Cabeças no Ar

O álbum que virou musical.

A transposição do projecto musical “Cabeças no Ar” para os palcos do Teatro São Luiz dá-se no próximo dia 18 de Janeiro, para escolas, e dois dias depois para o público em geral, mas não conta com nenhuma participação dos membros que gravaram o CD. A peça estará em cena até 20 de Fevereiro e foi idealizada por Carlos Tê, eterno companheiro de Rui Veloso.

As canções que se vão ouvir serão as mesmas que Tim, Jorge Palma, Rui Veloso e João Gil interpretaram, mas o propósito do musical é outro. A peça terá como actores Marco d’Almeida, Paula Fonseca, Pedro Wilson e outros 20 jovens com idades entre os 13 e os 20 anos seleccionados por casting, efectuado em instituições como a Casa Pia de Lisboa e a Casa do Gaiato, entre outras.

A história passa-se numa escola secundária que ocupa o último lugar do ranking nacional, algures na periferia duma grande cidade. “Cabeças no Ar” conta as alegrias e tristezas, as aventuras e desventuras de Olívia, Sara, Jesus, Vilela e Orlando, cinco jovens em idade escolar que facilmente nos transportam para um lugar-comum.

Orlando-de-vez-em-quando vai lá porque gosta de estar com os colegas. Mas não vai às aulas, fica sozinho no recreio. O jardineiro interessa-se pelo seu caso e apresenta-o ao “concílio de jardineiros supremos” que decidem intervir. A estratégia escolhida é fazê-lo descobrir o primeiro amor e, ao mesmo tempo, causar-lhe um enorme espanto, através do envio de um professor de português meio louco. Isto, para evitar que Orlando se torne mais um número das estatísticas do abandono escolar precoce.

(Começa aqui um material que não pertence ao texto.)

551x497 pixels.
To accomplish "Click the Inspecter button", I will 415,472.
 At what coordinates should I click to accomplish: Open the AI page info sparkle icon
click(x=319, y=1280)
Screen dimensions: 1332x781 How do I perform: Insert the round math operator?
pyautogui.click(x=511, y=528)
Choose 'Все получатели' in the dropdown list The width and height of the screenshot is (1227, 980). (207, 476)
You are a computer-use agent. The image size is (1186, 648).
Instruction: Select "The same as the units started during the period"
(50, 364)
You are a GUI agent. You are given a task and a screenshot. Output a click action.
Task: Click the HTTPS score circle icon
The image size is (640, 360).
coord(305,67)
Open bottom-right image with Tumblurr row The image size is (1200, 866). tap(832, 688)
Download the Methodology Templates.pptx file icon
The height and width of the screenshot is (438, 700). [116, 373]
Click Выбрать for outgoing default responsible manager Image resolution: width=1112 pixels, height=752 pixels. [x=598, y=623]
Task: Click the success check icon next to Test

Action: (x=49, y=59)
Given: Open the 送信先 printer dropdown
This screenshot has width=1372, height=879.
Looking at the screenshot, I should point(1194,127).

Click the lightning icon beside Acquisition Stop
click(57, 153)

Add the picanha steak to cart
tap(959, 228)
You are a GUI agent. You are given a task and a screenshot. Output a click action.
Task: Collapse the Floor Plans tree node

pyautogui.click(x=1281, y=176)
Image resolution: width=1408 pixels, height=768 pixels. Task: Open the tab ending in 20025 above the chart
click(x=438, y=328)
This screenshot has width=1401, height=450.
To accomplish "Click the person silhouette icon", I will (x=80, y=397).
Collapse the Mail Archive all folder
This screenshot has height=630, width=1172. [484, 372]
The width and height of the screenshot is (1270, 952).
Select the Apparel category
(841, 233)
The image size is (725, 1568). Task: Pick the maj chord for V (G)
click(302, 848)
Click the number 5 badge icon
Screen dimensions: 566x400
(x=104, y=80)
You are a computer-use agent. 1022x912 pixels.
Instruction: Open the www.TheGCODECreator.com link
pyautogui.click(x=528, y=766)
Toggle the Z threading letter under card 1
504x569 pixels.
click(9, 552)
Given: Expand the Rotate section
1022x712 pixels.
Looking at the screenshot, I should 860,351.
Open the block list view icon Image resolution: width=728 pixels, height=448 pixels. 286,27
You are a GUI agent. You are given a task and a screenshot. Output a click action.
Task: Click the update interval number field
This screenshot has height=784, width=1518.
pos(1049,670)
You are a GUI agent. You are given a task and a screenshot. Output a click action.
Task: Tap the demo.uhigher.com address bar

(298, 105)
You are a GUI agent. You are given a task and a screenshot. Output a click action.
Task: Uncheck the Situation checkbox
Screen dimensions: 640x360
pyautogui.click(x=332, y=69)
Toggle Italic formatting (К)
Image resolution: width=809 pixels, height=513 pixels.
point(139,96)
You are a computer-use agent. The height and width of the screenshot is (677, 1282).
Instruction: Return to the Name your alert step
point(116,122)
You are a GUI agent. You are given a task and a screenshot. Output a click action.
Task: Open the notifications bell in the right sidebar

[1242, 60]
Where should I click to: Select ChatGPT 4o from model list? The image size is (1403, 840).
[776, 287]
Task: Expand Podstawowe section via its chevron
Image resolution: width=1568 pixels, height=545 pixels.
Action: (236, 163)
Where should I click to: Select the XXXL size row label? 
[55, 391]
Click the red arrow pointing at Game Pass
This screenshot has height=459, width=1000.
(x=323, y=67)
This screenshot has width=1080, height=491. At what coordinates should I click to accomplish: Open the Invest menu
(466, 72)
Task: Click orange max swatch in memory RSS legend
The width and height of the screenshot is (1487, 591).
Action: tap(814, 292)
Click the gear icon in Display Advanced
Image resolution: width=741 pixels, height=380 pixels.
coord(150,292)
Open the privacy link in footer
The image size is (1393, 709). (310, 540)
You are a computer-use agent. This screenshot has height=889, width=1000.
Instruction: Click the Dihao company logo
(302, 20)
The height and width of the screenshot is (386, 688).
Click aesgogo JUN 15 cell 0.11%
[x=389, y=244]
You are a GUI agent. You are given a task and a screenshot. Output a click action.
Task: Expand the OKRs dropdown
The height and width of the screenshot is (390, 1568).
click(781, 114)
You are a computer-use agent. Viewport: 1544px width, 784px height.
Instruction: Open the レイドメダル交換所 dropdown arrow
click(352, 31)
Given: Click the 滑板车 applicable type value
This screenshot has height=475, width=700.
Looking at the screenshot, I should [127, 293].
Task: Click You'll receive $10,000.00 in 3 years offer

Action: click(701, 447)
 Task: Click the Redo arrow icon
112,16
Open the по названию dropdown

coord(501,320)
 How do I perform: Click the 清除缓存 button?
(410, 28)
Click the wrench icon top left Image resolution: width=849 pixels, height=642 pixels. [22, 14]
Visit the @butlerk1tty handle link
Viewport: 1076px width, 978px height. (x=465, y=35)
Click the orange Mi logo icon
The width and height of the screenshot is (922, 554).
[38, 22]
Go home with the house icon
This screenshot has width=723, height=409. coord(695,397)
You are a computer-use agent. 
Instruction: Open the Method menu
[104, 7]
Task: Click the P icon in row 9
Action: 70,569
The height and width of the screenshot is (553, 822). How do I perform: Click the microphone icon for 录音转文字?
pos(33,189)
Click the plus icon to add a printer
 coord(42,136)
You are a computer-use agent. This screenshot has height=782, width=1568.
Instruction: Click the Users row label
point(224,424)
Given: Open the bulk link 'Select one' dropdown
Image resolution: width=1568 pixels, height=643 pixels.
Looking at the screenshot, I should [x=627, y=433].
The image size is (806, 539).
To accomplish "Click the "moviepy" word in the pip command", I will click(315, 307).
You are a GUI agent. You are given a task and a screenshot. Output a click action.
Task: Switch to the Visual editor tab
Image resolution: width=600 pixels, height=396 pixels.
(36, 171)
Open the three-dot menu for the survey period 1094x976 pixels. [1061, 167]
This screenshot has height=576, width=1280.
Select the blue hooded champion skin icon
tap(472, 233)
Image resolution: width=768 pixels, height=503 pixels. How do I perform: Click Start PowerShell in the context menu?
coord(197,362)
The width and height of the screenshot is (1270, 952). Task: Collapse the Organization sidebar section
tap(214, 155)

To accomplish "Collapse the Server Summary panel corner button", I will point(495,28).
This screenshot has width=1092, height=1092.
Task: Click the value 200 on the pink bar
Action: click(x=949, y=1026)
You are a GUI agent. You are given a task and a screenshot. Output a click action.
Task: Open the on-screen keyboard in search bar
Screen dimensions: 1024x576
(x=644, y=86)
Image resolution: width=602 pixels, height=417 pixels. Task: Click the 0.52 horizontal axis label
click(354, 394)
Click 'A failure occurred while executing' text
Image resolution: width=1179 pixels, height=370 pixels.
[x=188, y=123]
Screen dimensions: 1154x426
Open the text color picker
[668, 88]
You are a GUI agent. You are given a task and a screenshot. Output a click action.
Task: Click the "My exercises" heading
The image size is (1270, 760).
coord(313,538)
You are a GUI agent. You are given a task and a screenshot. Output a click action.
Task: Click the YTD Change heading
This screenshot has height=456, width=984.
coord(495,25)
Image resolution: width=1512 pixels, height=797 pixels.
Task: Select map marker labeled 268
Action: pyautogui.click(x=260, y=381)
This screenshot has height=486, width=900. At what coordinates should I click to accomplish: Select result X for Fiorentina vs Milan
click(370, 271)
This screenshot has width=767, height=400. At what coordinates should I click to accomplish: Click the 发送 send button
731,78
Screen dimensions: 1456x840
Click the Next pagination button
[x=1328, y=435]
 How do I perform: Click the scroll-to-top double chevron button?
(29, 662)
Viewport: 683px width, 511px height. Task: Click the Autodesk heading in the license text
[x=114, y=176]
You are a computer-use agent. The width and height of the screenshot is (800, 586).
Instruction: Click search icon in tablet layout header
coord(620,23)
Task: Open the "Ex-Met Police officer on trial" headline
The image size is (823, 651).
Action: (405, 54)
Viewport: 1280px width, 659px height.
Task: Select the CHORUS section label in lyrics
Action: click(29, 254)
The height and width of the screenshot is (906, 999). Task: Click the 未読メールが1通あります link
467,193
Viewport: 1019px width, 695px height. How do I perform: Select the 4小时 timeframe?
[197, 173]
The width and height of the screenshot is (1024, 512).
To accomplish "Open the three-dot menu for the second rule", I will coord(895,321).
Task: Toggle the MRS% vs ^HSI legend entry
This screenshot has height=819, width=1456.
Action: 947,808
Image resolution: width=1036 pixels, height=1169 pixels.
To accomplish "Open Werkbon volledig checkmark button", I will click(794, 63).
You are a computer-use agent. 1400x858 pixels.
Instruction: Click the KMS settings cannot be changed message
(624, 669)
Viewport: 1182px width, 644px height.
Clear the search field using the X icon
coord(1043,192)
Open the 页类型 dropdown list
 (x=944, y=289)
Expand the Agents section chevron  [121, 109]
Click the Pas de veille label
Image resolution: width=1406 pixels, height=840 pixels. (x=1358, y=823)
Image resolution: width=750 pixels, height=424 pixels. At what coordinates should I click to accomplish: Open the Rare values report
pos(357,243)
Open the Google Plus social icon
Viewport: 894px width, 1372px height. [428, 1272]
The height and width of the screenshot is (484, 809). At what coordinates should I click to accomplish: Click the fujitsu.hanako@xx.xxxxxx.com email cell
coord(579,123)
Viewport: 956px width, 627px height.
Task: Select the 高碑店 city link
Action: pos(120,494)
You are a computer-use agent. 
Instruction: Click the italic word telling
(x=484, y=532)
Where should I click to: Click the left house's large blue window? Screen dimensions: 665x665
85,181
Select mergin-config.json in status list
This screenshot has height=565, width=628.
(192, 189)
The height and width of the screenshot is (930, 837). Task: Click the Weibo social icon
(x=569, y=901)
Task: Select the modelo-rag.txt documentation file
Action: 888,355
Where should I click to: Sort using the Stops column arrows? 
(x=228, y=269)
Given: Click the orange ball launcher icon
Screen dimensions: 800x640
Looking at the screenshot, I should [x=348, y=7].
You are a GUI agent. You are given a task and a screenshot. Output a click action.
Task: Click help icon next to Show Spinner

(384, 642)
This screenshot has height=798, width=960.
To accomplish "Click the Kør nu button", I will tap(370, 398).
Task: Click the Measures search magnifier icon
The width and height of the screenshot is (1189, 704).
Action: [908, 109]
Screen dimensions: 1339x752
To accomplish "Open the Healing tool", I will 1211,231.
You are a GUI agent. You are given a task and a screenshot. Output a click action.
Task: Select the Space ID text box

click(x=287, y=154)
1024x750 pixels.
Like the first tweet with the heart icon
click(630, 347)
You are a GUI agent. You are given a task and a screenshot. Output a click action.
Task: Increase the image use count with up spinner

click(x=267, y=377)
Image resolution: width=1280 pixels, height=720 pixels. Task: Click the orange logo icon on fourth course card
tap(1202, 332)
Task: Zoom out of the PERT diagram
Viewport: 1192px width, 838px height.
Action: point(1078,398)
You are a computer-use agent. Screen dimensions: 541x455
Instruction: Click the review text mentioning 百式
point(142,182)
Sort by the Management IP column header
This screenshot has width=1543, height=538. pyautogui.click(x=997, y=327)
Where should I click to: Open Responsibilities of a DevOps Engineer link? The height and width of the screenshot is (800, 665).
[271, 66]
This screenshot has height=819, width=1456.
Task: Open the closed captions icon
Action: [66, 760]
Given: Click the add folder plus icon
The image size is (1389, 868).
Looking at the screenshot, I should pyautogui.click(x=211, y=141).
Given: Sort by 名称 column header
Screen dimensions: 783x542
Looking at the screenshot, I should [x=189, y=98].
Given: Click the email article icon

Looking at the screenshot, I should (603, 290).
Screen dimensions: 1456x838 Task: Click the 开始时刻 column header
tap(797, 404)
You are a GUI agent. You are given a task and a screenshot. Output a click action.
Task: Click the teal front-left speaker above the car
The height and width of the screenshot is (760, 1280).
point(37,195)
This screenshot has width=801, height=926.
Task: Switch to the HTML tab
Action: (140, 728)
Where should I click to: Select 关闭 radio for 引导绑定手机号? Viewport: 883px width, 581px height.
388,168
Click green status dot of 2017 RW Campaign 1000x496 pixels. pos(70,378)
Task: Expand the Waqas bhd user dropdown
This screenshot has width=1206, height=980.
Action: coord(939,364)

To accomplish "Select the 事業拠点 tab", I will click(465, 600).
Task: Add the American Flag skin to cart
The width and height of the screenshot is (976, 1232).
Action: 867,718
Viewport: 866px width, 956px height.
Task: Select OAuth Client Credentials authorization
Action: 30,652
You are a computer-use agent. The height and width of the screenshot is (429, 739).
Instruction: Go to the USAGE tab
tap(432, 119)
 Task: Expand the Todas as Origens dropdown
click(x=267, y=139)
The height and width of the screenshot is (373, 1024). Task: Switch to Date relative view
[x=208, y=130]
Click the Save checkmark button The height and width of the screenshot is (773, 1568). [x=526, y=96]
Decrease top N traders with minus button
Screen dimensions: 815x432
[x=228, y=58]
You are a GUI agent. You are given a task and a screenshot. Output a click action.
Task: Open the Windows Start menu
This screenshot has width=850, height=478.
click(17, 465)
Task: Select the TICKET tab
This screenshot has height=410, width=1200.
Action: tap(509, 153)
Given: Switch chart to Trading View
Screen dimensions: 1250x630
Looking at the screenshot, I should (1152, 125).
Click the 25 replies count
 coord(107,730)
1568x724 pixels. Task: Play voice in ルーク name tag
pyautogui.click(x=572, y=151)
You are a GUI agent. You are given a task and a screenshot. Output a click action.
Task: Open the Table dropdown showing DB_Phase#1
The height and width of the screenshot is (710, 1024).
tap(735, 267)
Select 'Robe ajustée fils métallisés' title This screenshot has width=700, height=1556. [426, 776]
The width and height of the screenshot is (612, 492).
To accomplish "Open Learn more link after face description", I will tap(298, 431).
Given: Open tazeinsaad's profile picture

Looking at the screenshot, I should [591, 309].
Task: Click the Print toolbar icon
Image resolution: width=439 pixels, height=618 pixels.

O cenário da peça será um painel de 22 metros de comprimento e três de altura todo “grafitado”. A ideia é criar um cenário o mais real possível, uma vez que a acção se desenrola numa escola problemática do ensino secundário. A peça tem inúmeros cenários que tanto remetem para o interior de uma sala de aula como para um exterior cosmopolita e suburbano.